Overview of Ind AS 104, Insurance Contracts

Indian Accounting Standard 104, Insurance Contracts

The objective of this Standard is to specify the financial reporting for insurance contracts by any entity that issues such contracts (described as an insurer).

In particular, this Ind AS requires:

(a) limited improvements to accounting by insurers for insurance contracts;

(b) disclosure that identifies and explains the amounts in an insurer’s financial statements arising from insurance contracts and helps users of those financial statements understand the amount, timing and uncertainty of future cash flows from insurance contracts.


Insurance contract is a contract under which one party (the insurer) accepts significant insurance risk from another party (the policyholder) by agreeing to compensate the policyholder if a specified uncertain future event (the insured event) adversely affects the policyholder.

Insurance risk is any risk, other than financial risk, transferred from the holder of a contract to the issuer.

Insured event is an uncertain future event that is covered by an insurance contract and creates insurance risk.

Insurer is the party that has an obligation under an insurance contract to compensate a policyholder if an insured event occurs.
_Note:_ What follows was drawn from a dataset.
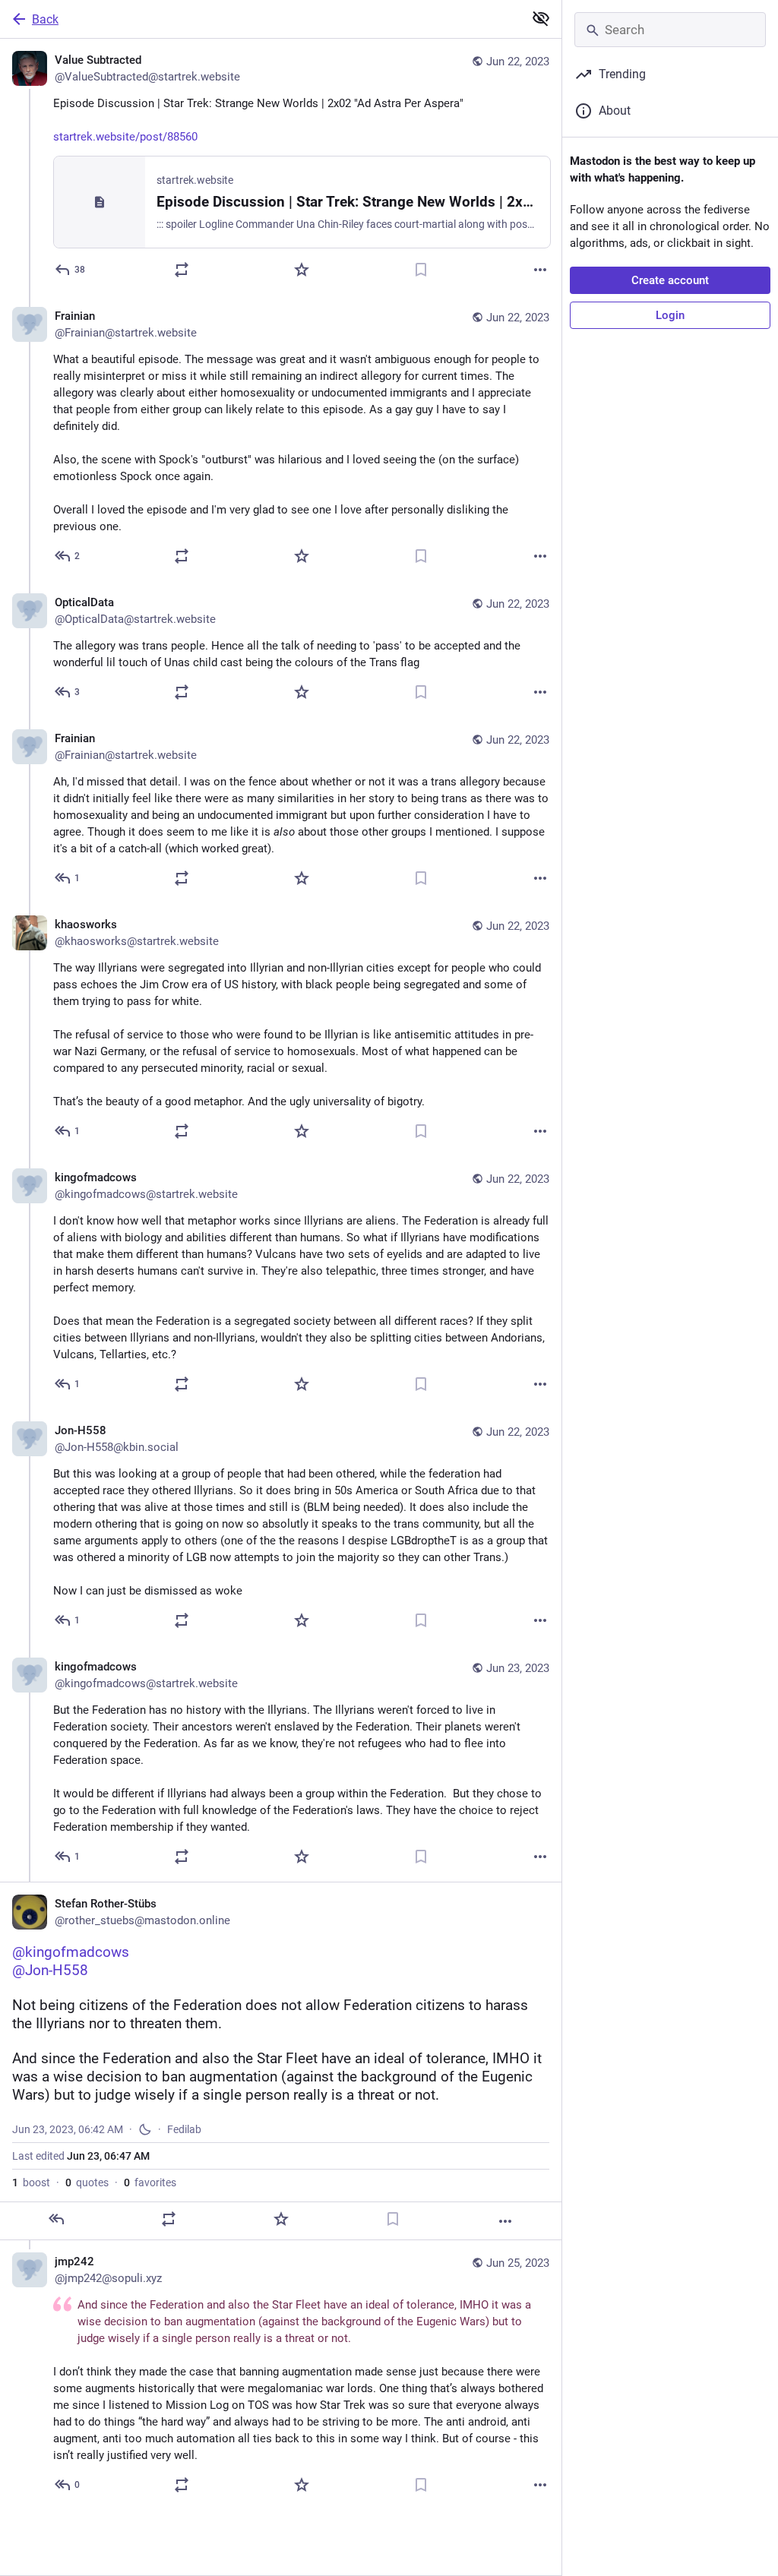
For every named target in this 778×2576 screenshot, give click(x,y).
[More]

Policyholder is a party that has a right to compensation under an insurance contract if an insured event occurs.

The Standard applies to:

  • all insurance contracts (including reinsurance contracts) that the entity issues;
  • reinsurance contracts that entity holds;
  • financial instruments that entity issues with a discretionary participation feature. Ind AS 107, Financial Instruments: Disclosures, requires disclosure about financial instruments, including financial instruments that contain such features.
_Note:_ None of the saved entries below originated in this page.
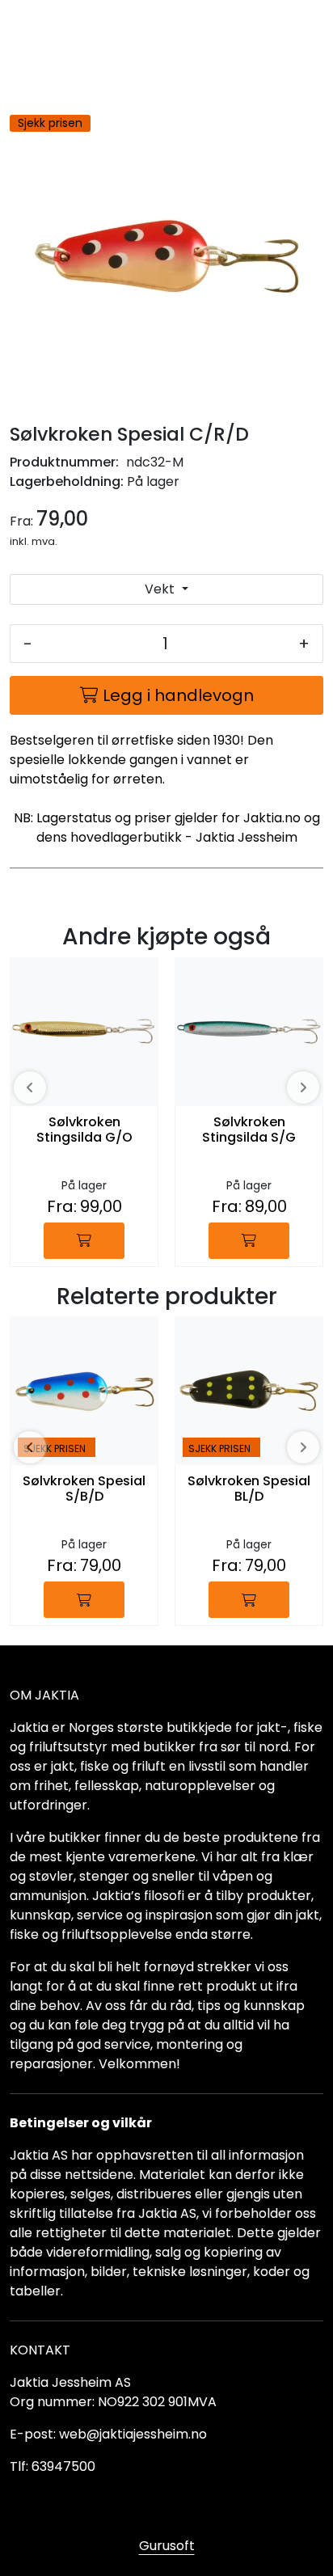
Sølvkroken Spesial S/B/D (84, 1489)
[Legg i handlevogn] (84, 1241)
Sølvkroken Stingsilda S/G (249, 1130)
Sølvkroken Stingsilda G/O (84, 1130)
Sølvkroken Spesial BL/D (249, 1489)
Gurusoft (167, 2545)
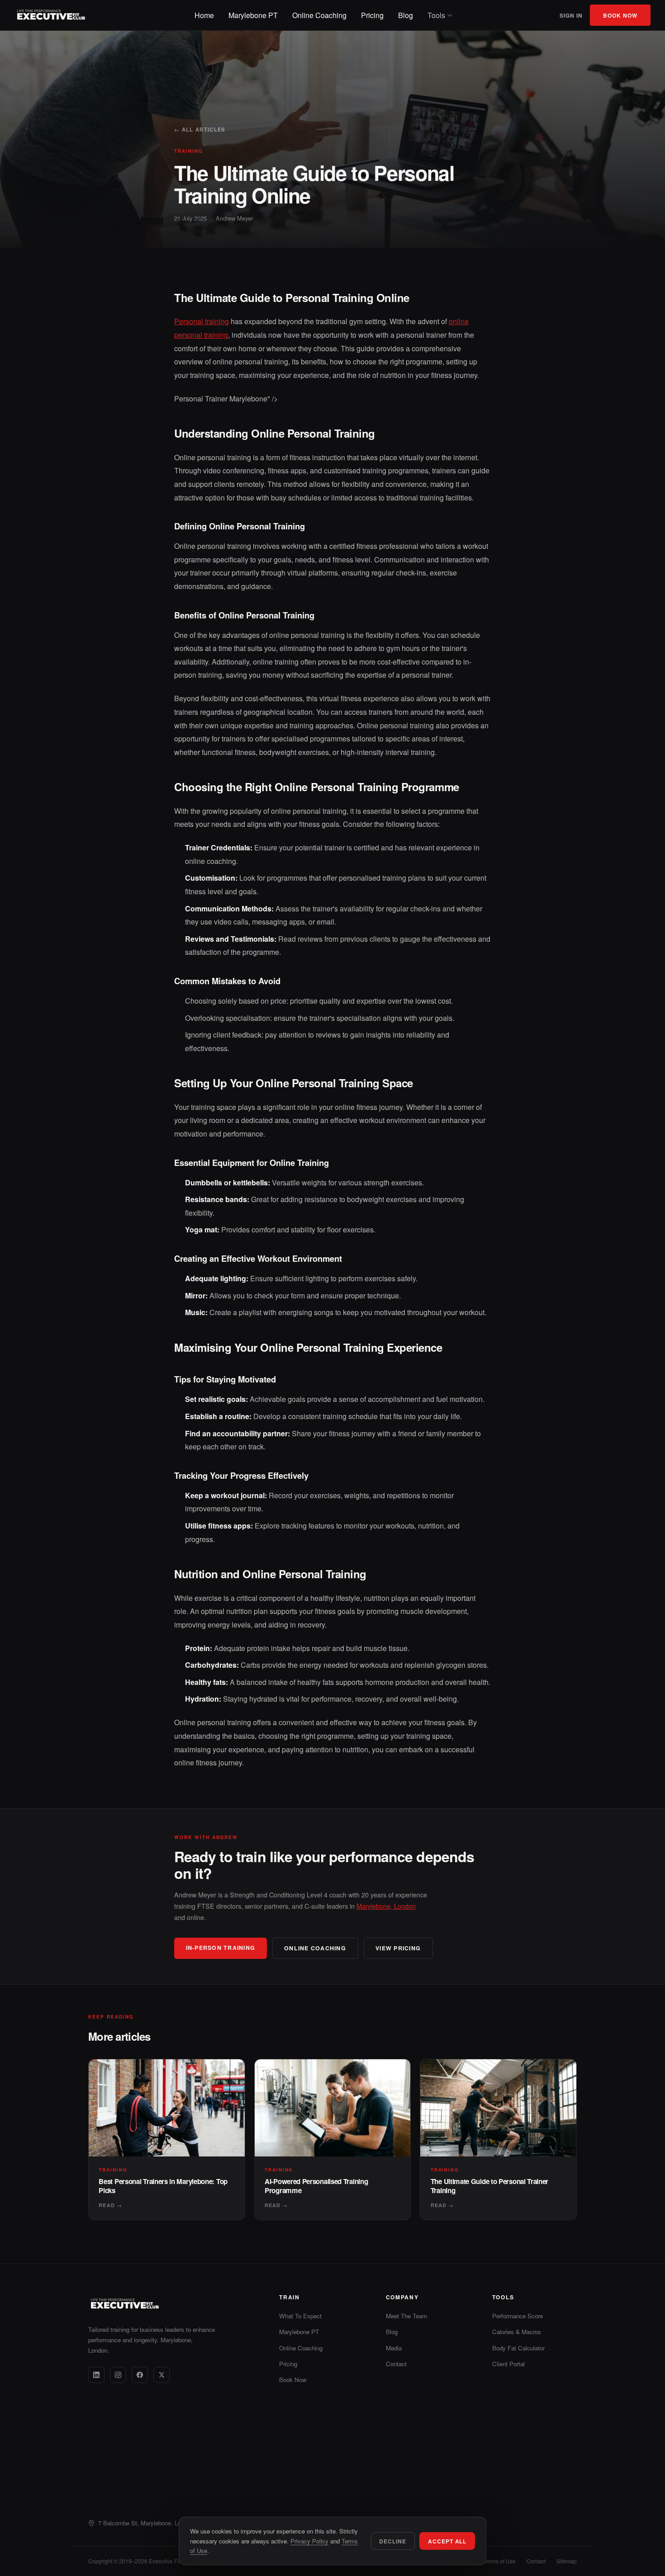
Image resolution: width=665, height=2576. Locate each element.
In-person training (220, 1948)
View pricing (398, 1948)
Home (204, 15)
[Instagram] (118, 2375)
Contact (396, 2363)
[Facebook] (140, 2375)
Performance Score (517, 2316)
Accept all (447, 2541)
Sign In (571, 15)
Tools (436, 15)
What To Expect (300, 2316)
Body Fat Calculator (518, 2348)
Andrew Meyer (234, 218)
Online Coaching (319, 15)
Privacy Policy (309, 2541)
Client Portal (508, 2363)
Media (394, 2348)
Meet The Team (406, 2316)
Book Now (620, 15)
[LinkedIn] (96, 2375)
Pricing (372, 15)
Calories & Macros (516, 2331)
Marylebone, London (386, 1906)
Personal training (201, 321)
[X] (161, 2375)
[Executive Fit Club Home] (50, 15)
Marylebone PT (253, 15)
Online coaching (315, 1948)
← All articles (199, 129)
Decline (392, 2541)
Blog (405, 15)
The Standard exempts an insurer from some requirements of other Ind AS. However, the Standard:

(a) prohibits provisions for possible claims under contracts that are not in existence at the end of the reporting period (such as catastrophe and equalisation provisions);

(b) requires a test for the adequacy of recognised insurance liabilities and an impairment test for reinsurance assets

(c) requires an insurer to keep insurance liabilities in its statement of financial position until they are discharged or cancelled, or expire, and not to offset (i) insurance liabilities against related reinsurance assets (ii) income/expenses from reinsurance contract against expense/income from related insurance contract.
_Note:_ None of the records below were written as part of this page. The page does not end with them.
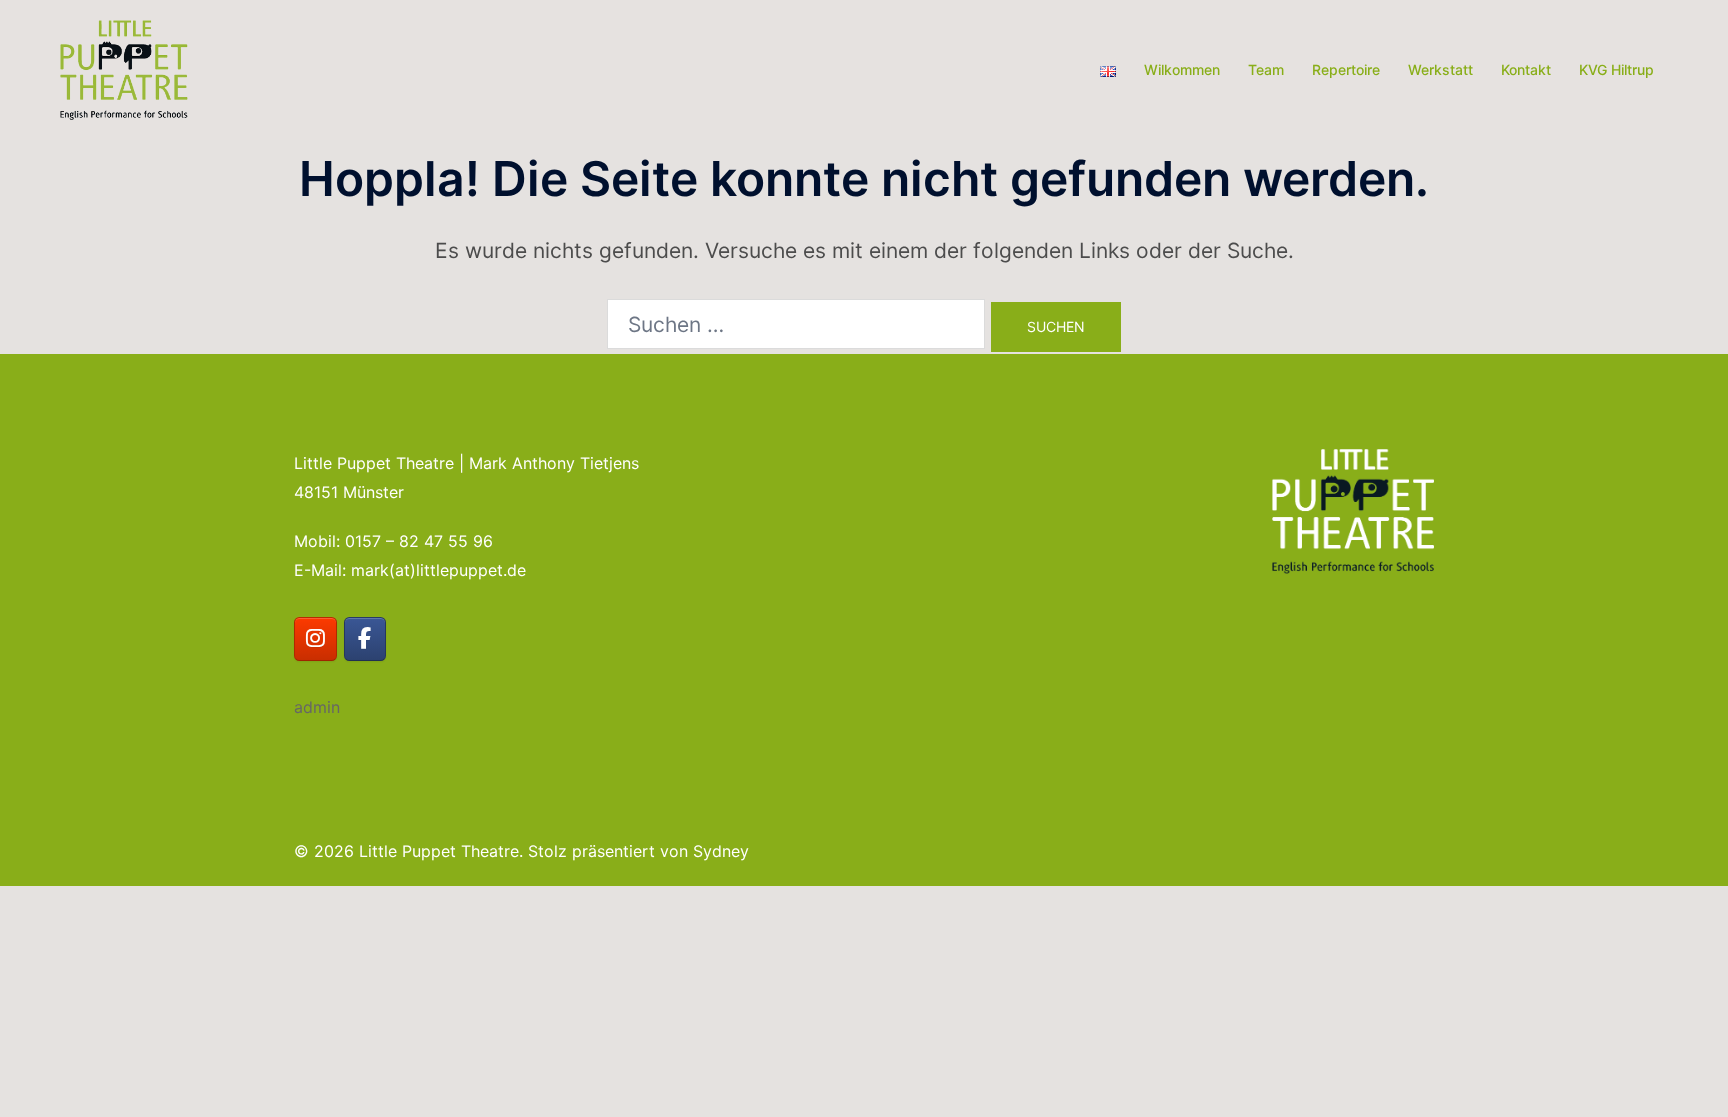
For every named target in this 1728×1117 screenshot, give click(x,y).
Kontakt (1526, 69)
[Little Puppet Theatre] (124, 68)
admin (317, 707)
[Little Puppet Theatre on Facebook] (365, 639)
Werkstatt (1440, 69)
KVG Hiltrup (1616, 69)
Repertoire (1346, 69)
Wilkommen (1182, 69)
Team (1266, 69)
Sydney (721, 851)
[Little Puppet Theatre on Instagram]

This Standard will also not be applied to

  • product warranties issued directly by a manufacturer, dealer or retailer;
  • employers’ assets and liabilities under employee benefit plans & retirement benefit obligations reported by defined benefit retirement plans;
  • contractual rights or contractual obligations that are contingent on the future use of, or right to use, a non-financial item;
  • financial guarantee contracts unless the issuer entity has previously asserted explicitly that it regards such contracts as insurance contracts and has used accounting applicable to insurance contracts, in which case the issuer entity may elect to (i) apply either Ind AS 32, Ind AS 107 and Ind AS 109 or this Standard to such contracts (ii) may make that election contract by contract, but the election for each contract is irrevocable;
  • contingent consideration payable or receivable in a business combination;
  • direct insurance contracts that the entity holds as a policyholder (other than reinsurance contracts that entity holds).

The Ind AS permits an insurer to change its accounting policies for insurance contracts only if the change makes the financial statements more relevant and no less reliable, or more reliable and no less relevant. In particular, an insurer may continue any of the following practices, although it may continue using accounting policies that involve them:

(a) measuring insurance liabilities on an undiscounted basis;

(b) measuring contractual rights to future investment management fees at an amount that exceeds their fair value as implied by a comparison with current fees charged by other market participants for similar services;

(c) using non-uniform accounting policies for the insurance contracts of subsidiaries.

The Ind AS permits an insurer to change its accounting policies so that it re-measures designated insurance liabilities to reflect current market interest rates and recognises changes in those liabilities in profit or loss. Without this permission, an insurer would have been required to apply the change in accounting policies consistently to all similar liabilities.

The Ind AS requires disclosure to help users understand:

(a) the amounts in the insurer’s financial statements that arise from insurance contracts;

(b) the nature and extent of risks arising from insurance contracts.